Pearl City came prepared to win a championship.
The Chargers’ biggest obstacle turned out to be a 5-foot-6 back row beast of a libero. Nanakuli sophomore Ka‘anela Pa‘e put as much energy into her defensive craftsmanship as she did with her pre-game introduction dance. With music piping through the sound system during warmups and pre-game, Pa‘e and several of her teammates did their dance moves.
Those moves were pretty good, but they paled in comparison with their defensive prowess in the OIA Division II championship match. With Pa‘e sprawled over the court saving the ball, Nanakuli soared to a 25-11, 25-16, 25-16 sweep of Pearl City for the first volleyball crown in school history.
“It’s a blessing.
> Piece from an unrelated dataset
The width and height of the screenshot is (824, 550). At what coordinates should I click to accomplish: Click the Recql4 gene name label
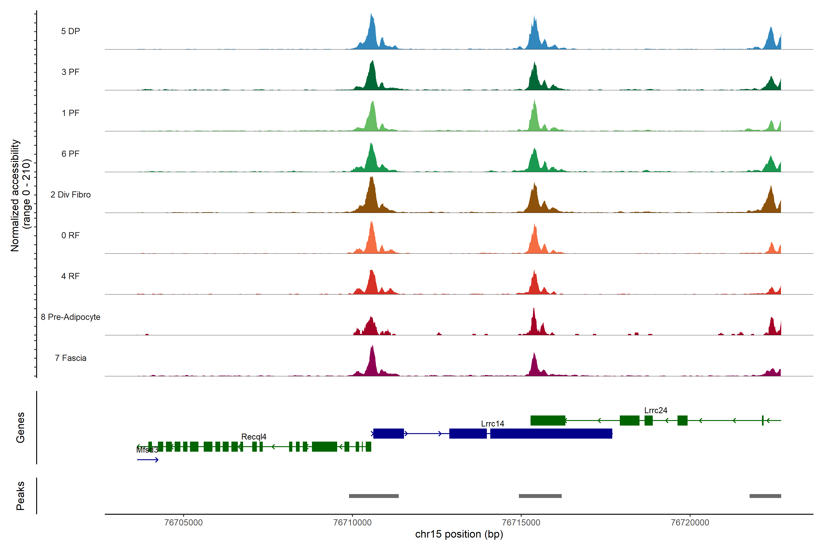254,437
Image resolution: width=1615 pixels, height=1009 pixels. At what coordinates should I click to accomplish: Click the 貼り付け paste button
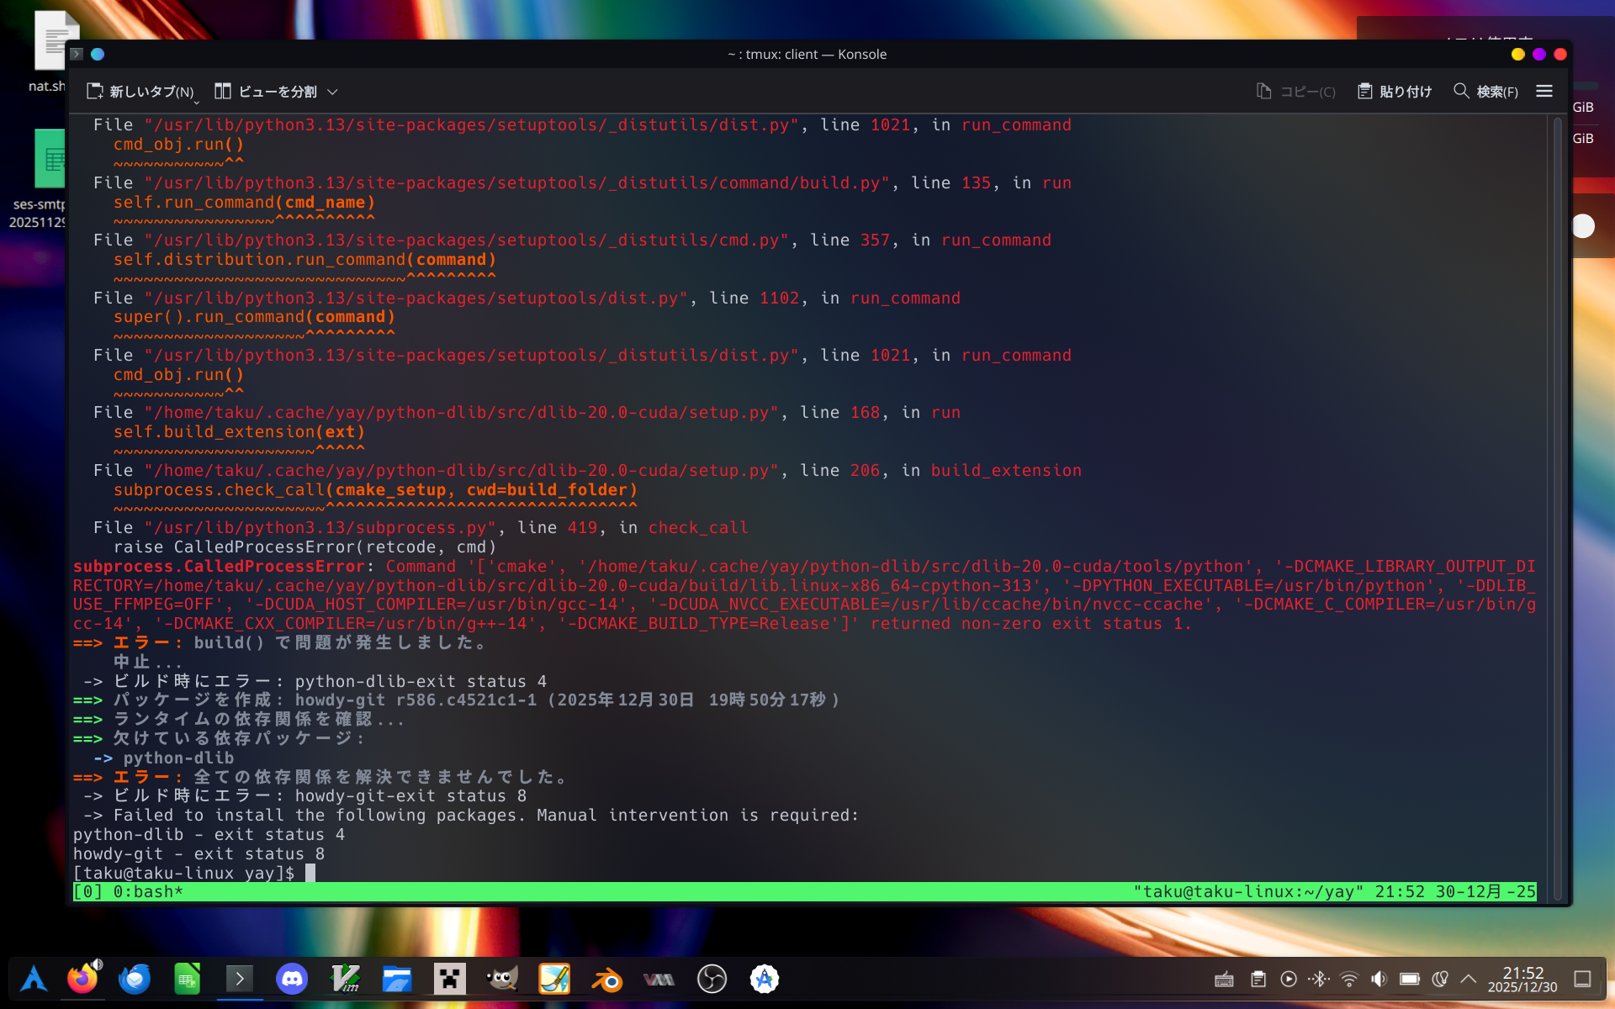(x=1395, y=92)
Me being a sophomore, I just want to pump up my teammates,” Pa‘e said. “We just had to focus more on playing our game. I know we had it in us.”
All those digs took a toll on the talented Chargers, who finished hitting in minus-percentage territory (-.026) despite rearing back and blasting balls all match long. The extra opportunities provided by Pa‘e and her back-row mates were a huge factor. Nanakuli finished with a healthy .288 hitting percentage as setter Cheylah-Marie Marfil dished out 31 assists to an array of teammates. Janae Odom finished with 19 kills and four aces — Nanakuli held a 12-1 edge in aces — and Kanani Diamond tallied seven kills and two blocks.
Carly-Rose Letatau-Kekahuna added six kills, ShayAnn Ho‘ohuli chipped in three kills and two aces, and Puakenekene Cressy-Enos tallied four kills.
For Coach Junius Wong, it was a season of perseverance.
“We had five D-I teams to play right off the bat. We had injuries early on. We were down to seven players at one point,” he said. “But we weathered the storm.”
Wong also had to be a taskmaster at times.
“I’m definitely not the dad type. More like an older brother. We had a lot more toughlove,” he said. “I was real hard on them at practice.”
He traces his style of coaching to his mentors in volleyball and baseball: Roslyn Palakiko and Skip Lopez.
“My coaches at Nanakuli were really loud,” he recalled.
By this point of the season, the discipline and repetitions of practice carried over to the court, and Nanakuli (6-7) is a better team for having an integrated schedule with D-I competition.
“Our main focus has been one point only, one point and then the next point,” Wong said. “This was one of our more clean matches. We had some bumps with serve-receive.”
Now Nanakuli, as well as Pearl City, moves on to the New City Nissan/HHSAA Division II State Championships, which begin on Wednesday.